Manual spreadsheets simply aren’t powerful or fast enough to enable comprehensive, continuous planning.  And without that, you can’t keep up with the pace of modern business. This is why some FP&A specialists use the phrase “spreadsheet-itis.” It’s not only that spreadsheets involve cumbersome and untimely reporting, but they also can deny managers and employees a single, unified view of vital data—one version of the truth.

Problems with maintaining undocumented or documented spreadsheets also occur when the employee who developed the spreadsheet transfers elsewhere in the organisation or departs it altogether.

Here are five signs organisations have outgrown spreadsheets

 
Sign #1: Manual processes that hamper company-wide planning

Depending solely on spreadsheets keeps finance teams mired in manual processes, overburdened with approaching deadlines, and stuck investigating broken links and errors.

There may be good spreadsheet reports within a given department, but generally the rest of the organisation is not aware of them.
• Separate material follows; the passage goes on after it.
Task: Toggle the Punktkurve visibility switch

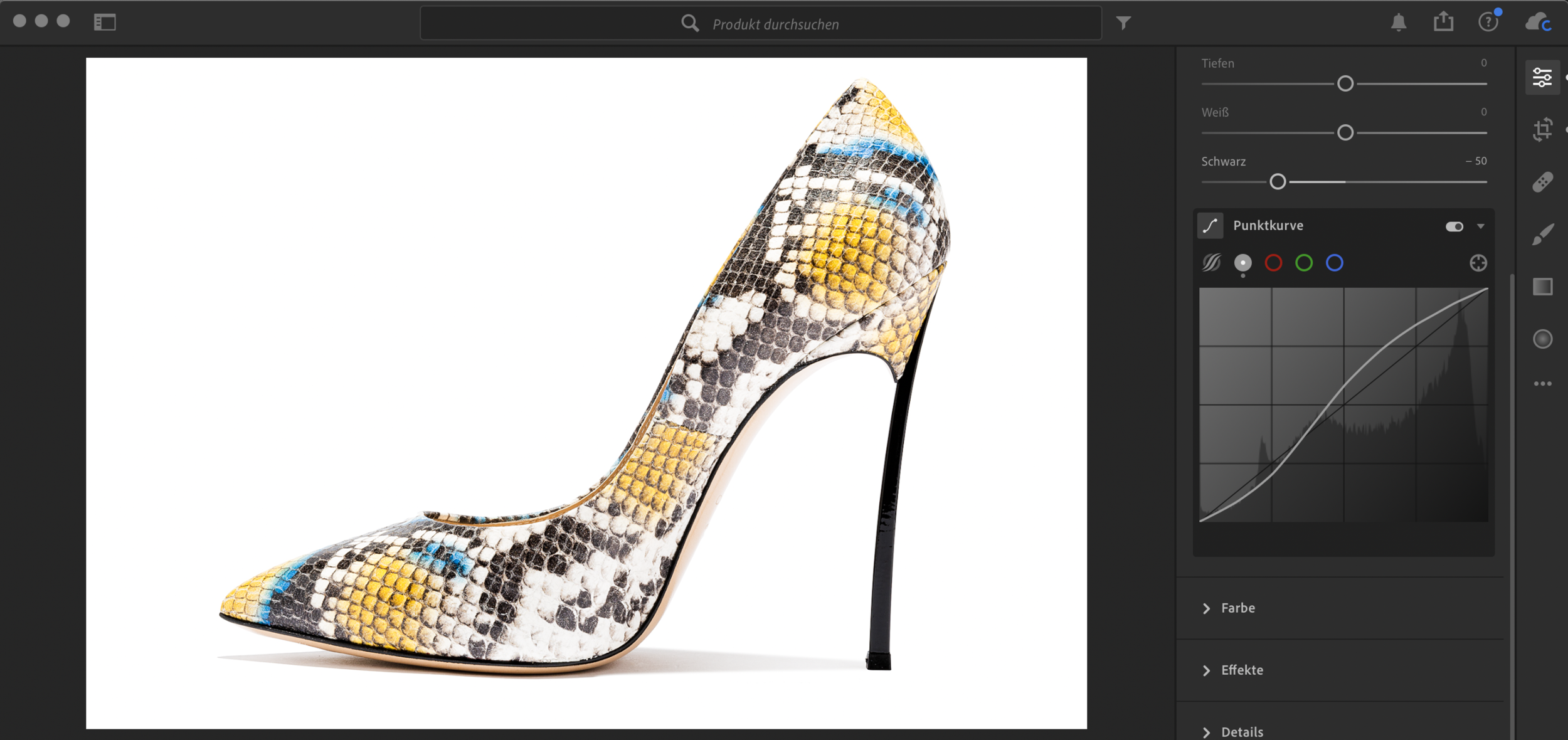Action: 1454,226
Additional pain results when other departments re-create their own version of the same report—a wasteful duplication of effort.  With multiple spreadsheets, when data differs, which are the right numbers?
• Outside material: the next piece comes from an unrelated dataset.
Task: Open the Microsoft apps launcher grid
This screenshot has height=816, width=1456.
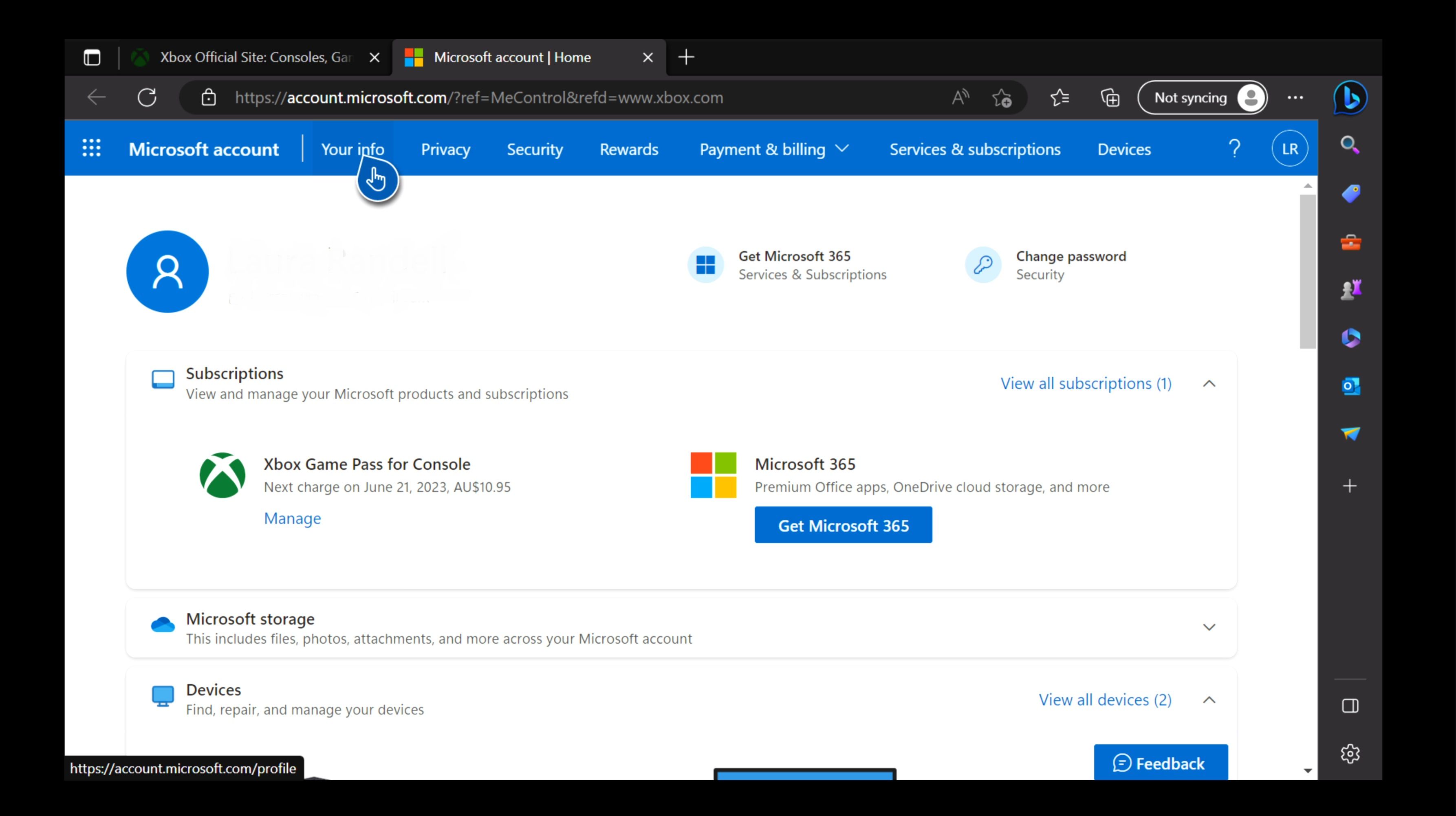Action: [92, 149]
Even non-profits like Goodwill Industries aren’t immune to these issues.  Goodwill relied on business managers across the organisation to provide information for budgets and forecasts.  As more people got involved, it became nearly impossible to ensure that the consolidated sheets were accurate and aligned, and company-wide planning became a huge challenge.

Today, Goodwill uses a cloud-based budgeting solution that includes everyone in a comprehensive, continuous planning process that automates calculations, supports self-service reporting, and frees finance to help drive strategy, not just run reports.
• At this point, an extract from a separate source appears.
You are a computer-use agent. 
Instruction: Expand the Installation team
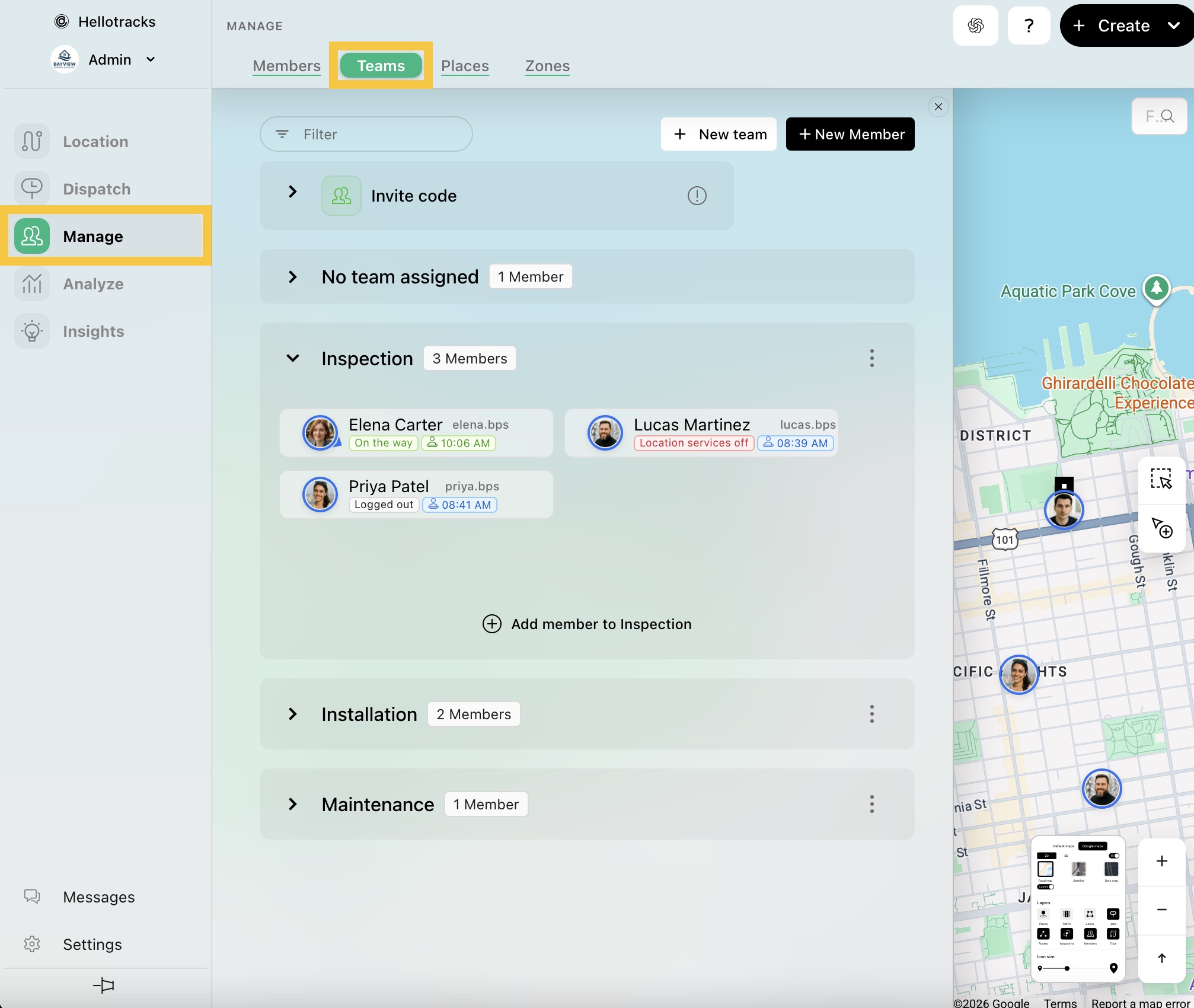293,714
Sign #2: Long budget cycles and out-of-date numbers

The time it takes to generate, share, and maintain reports every month is one of the biggest burdens of manual spreadsheet reporting.  By the time you’ve gathered all the numbers, fixed formulas, and created an annual plan, your numbers are likely out-of-date.

Take for example Barry University, a private college in Florida. With over 100 managers, 15 teams, and 150 business units, the university previously took between five and six months to prepare the budget, generating hundreds of spreadsheets and creating confusion and chaos.

Barry University eventually turned to a cloud-based planning software solution that dramatically decreased budget cycle times, increased accuracy, and aligned departments behind the same source of data.

Sign #3: Infrequent forecasts and budgets

Annual budgets and disjointed processes can’t keep up with today’s fast-paced business environment.  Budgets are out-of-date soon after they are published.  And quarterly forecasts are routinely obsolete by the time they’re finalised.

GDF Suez North America (GDF), a multinational utility company, discovered the limitations of manual spreadsheets first-hand.  The budget team used spreadsheets to manage 125 legal entities within an $8 billion revenue division. The time it took to budget and run models in a fluctuating energy market created a substantial lag between budget creation and implementation.

GDF turned to a cloud-based, continuous planning solution it could implement across 50 North American locations.  Freed from the limitations of a spreadsheet-only approach, the finance team now creates frequent forecasts that keep budgets on track.

Sign #4: Too many systems, not enough integration

Budgeting would be hard enough if keeping numbers current were the only challenge. For the determinants and source variables used in the budget process, finance teams also have to collect data from many different systems (e.g., HR, ERP, CRM, etc.).  Spreadsheets alone might have worked five years ago.  Not anymore.

When data is stored on employees’ computers (e.g., a laptop or personal computer) rather than on a server or a web-accessible source, dissemination and analysis becomes more difficult.  Non integrated data means that assumptions in one person’s plans will likely not include the most recent version from someone else’s assumptions and plans.  Most spreadsheet users have a widely held misconception that their spreadsheet application is some sort of database.  It is not.  It is a calculator effective at manipulating and viewing data, but it is not particularly good at storing and managing it in a reliable, secure, scalable way.

DocuSign, a provider of cloud-based electronic signature solutions, was initially able to manage financials only using spreadsheets.  But as DocuSign grew, those spreadsheets became unmanageable.  To top it off, its systems were not integrated, which made comprehensive planning a huge challenge.

DocuSign turned to a planning solution that integrated its ERP and salesforce management software so finance could generate the robust transaction-level reporting and budgeting the growing organisation needed.

Sign #5: Only finance and IT can run reports

When IT and finance are the only ones who can run what-if scenarios and complex queries, they become a bottleneck, which makes it difficult to create timely ad hoc reports.  Even the most detail-oriented manager might get caught flat-footed if an executive asks a question about a specific line-item overrun or a revenue variance due to fee increases.

Papyrus, a greeting card and stationery retailer with 450 stores in the U.S. and Canada, relied on one finance team member to oversee the entire budget process.  On top of managing 15 budget versions and 250 spreadsheets, finance was charged with providing ad hoc reporting for any and all queries that came in from managers and execs.

With a cloud-based planning solution, Papyrus decision-makers now have direct access to self-service reporting, which gives them greater insight into company performance and more confidence in the numbers.